2.6. LMF Ameliorated DVT Development Without Perturbing Hemostasis
DVT is a prevalent peripheral vascular disorder that causes mortality in a substantial number of patients each year [24]. Activated platelets facilitated NET formation and enhanced S100A8/A9 levels, which can further contribute to DVT development [25]. We observed that thrombus growth was significantly reduced in LMF-treated mice in an inferior vena cava (IVC) ligation model (Figure 6A–D). Furthermore, tail bleeding assays (Figure 6E) and collagenase-induced cerebral hemorrhage models (Figure 6F) confirmed that LMF did not increase bleeding risk at the same dose as in DVT treatment. These results suggest that LMF alleviates DVT without increasing bleeding risk.
3. Discussion
In this study, we demonstrated that the direct interaction between LMF and S100A8/A9 inhibits S100A8/A9-related platelet activation, NET formation, and DVT development. These findings underscore the therapeutic potential of LMF for treating thromboinflammation by disrupting S100A8/A9-mediated downstream signaling transduction on platelets or neutrophils.
Growing evidence suggests that DVT is closely associated with platelet activation, inflammation, and venous stasis at low shear rates (10–100 s−1) [26,27,28]. VWF-mediated platelet adhesion to the endothelial cells and leukocyte recruitment through the interaction between platelet GPIbα and VWF play critical roles in the initiation of DVT [29]. The secretion of protein disulfide isomerase (PDI) from endothelial-derived extracellular vesicles (EVs) promotes the exposure of phosphatidylserine (PS) and the release of tissue factor from platelet activation, triggering the extrinsic coagulation pathway and DVT [30,31,32]. Furthermore, VWF-primed platelets recruit neutrophils, while P-selectin and the damage-associated molecular pattern (DAMP) high motility group protein B1 (HMGB1) derived from the activated platelets promote NET formation [33,34]. Recent studies have demonstrated that S100A8/A9 plays a primary role in the development of DVT through inducing platelet activation and NET formation, and S100A8/A9 potentiates VWF-dependent platelet agglutination in the presence of ristocetin and contributes to procoagulant platelet formation and thrombosis [9,12]. In this study, we observed that LMF not only inhibited ristocetin and S100A8/A9-induced platelet aggregation but also prevented or minimized the formation of platelet clumps induced by the synergism of S100A8/A9 and collagen (Figure 2B,D), suggesting a direct blockade effect of LMF on S100A8/A9-related platelet aggregation. Moreover, we indeed identified S100A8/A9 as a novel target of LMF, with an equilibrium dissociation constant (KD) of 2.368 × 10−8 M (Figure 2F). This finding may provide an insight into the investigation of the therapeutic potential of LMF in S100A8/A9-related disorders.

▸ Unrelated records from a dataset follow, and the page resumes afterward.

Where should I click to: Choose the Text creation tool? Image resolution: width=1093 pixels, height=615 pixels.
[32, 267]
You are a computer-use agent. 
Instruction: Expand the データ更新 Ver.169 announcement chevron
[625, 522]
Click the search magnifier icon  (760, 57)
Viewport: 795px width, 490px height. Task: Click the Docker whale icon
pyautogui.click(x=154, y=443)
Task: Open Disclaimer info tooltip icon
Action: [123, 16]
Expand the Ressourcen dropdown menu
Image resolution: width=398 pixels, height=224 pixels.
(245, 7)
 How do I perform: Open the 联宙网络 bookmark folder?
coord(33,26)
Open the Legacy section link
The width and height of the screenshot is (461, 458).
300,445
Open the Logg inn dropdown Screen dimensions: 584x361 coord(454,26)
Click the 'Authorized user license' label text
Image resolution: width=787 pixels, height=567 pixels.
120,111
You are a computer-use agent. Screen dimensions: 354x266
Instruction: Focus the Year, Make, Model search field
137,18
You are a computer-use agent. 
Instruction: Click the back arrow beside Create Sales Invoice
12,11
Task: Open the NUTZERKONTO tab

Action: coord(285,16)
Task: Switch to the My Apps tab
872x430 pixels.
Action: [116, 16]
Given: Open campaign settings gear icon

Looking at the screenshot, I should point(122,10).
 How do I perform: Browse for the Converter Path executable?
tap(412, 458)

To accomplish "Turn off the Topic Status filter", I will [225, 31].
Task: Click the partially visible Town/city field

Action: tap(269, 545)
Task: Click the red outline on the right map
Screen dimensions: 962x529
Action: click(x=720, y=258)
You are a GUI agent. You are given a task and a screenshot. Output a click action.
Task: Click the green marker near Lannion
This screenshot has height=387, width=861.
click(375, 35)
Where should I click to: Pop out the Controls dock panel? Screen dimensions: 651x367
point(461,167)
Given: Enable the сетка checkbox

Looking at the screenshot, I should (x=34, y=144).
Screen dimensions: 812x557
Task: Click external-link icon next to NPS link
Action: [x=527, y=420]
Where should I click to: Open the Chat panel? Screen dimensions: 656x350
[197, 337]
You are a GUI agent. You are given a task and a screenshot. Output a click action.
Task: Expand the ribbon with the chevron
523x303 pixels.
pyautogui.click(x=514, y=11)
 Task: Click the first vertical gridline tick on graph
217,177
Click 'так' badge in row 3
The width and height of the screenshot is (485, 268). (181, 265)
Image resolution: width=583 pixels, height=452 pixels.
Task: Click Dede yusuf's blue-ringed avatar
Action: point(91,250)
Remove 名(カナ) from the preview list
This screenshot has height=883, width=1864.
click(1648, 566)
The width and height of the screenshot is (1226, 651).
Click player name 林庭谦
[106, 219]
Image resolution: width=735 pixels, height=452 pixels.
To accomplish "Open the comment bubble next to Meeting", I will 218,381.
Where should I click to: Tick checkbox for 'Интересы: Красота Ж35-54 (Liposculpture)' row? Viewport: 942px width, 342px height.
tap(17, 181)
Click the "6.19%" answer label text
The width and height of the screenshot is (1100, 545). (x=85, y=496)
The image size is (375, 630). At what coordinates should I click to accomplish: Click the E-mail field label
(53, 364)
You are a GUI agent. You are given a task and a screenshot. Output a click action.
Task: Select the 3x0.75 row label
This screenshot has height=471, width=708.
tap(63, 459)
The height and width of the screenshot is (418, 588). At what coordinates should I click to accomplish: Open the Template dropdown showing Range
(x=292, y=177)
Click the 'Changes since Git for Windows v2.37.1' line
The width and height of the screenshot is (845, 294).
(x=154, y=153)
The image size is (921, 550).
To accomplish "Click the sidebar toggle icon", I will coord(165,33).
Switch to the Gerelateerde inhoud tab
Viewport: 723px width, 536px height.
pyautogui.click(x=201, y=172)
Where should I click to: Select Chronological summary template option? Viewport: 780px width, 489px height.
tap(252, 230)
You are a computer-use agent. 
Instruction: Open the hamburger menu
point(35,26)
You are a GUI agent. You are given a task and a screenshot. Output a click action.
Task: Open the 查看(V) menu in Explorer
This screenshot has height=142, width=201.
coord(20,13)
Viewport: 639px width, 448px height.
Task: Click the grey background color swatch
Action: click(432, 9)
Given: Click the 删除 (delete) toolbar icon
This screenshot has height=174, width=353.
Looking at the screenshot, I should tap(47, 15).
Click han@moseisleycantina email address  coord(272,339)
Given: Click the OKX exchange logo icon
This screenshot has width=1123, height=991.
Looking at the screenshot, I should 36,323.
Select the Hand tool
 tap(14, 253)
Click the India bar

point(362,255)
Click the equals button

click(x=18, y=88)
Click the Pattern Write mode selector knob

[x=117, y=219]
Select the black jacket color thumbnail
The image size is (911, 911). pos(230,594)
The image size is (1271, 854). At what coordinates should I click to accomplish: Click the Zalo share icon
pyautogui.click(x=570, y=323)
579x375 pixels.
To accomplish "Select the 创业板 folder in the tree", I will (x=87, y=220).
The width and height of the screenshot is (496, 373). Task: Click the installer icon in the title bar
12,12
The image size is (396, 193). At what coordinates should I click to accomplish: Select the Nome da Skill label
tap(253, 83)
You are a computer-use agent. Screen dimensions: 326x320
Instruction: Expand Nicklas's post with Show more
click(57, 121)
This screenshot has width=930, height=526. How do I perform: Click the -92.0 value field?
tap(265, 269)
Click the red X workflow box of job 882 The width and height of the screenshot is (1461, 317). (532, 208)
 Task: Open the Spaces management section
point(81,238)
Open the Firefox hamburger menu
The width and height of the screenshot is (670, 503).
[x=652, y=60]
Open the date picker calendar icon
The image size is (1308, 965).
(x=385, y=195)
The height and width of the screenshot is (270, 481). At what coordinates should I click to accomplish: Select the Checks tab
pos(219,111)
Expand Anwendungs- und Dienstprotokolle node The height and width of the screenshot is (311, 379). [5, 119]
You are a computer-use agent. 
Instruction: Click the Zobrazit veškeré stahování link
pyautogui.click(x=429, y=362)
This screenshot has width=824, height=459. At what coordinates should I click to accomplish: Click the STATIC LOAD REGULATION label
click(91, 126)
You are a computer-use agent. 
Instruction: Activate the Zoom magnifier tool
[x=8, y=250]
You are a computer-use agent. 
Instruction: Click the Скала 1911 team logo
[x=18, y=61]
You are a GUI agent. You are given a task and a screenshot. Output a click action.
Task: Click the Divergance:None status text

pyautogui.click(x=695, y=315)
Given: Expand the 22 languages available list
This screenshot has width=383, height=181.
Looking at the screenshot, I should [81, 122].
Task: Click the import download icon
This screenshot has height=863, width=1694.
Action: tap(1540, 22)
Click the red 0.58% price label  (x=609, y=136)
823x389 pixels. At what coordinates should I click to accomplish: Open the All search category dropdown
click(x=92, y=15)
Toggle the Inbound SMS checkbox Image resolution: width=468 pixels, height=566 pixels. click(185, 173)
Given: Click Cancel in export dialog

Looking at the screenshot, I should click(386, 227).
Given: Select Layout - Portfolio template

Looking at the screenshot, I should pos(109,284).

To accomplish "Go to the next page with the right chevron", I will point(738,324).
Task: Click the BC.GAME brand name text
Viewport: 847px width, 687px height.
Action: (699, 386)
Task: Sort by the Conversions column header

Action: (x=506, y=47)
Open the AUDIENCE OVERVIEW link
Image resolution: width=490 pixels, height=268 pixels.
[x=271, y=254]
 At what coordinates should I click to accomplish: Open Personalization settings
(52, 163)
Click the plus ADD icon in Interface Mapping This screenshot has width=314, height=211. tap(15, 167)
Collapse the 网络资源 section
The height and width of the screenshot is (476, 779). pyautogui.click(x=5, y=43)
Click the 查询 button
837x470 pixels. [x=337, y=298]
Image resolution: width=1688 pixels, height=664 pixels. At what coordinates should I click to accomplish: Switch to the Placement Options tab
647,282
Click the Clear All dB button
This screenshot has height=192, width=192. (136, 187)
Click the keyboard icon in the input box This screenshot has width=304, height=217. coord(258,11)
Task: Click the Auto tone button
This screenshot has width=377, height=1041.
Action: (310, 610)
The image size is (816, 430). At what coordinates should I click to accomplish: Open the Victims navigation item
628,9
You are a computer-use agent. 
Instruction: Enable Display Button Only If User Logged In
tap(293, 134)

S100A8/A9, the alarmin secreted by activated myeloid cells, exhibits antimicrobial, proinflammatory, and prothrombotic properties [9]. The plasma S100A8/A9 level is drastically enhanced in patients with VTE and correlates with thrombosis, which may be a novel diagnostic marker and therapeutic target of VTE [13]. Notably, S100A8/A9 did not directly affect coagulation parameters (including activated partial thromboplastin time and thrombin generation), demonstrating that its prothrombotic effects were mediated through non-coagulation pathways [35]. Studies have shown that S100A8/A9 is the endogenous ligand of TLR4 and GPIbα [9,36]; therefore, it may lead to neutrophil activation and chemotaxis, along with platelet activation [37,38]. Activated platelets directly or indirectly induce NET formation through adhering to neutrophil surfaces and triggering P-selectin/PSGL-1 signal transduction by secreting P-selectin [39,40]. However, we observed that S100A8/A9 promoted NET formation in the absence of platelets (Figure 5A,B), and this process could be augmented in the presence of platelets (Figure 5C,D). Interestingly, LMF dramatically inhibited NET formation irrelevant of platelet presence, suggesting the LMF-S100A8/A9 interaction may block both S100A8/A9-mediated platelet activation and neutrophil activation. Furthermore, LMF effectively reduced thrombus growth in a murine DVT model (Figure 6A–D), which indicates that platelet activation and NET formation are critical for venous thrombus growth. LMF effectively inhibited S100A8/A9-mediated thrombus formation and inflammation by directly binding to S100A8/A9 and probably disrupting its interactions with multiple receptors on platelet and neutrophil. These findings imply that LMF may have a promising therapeutic potential for S100A8/A9-related thromboinflammation, such as in DVT and possibly other conditions.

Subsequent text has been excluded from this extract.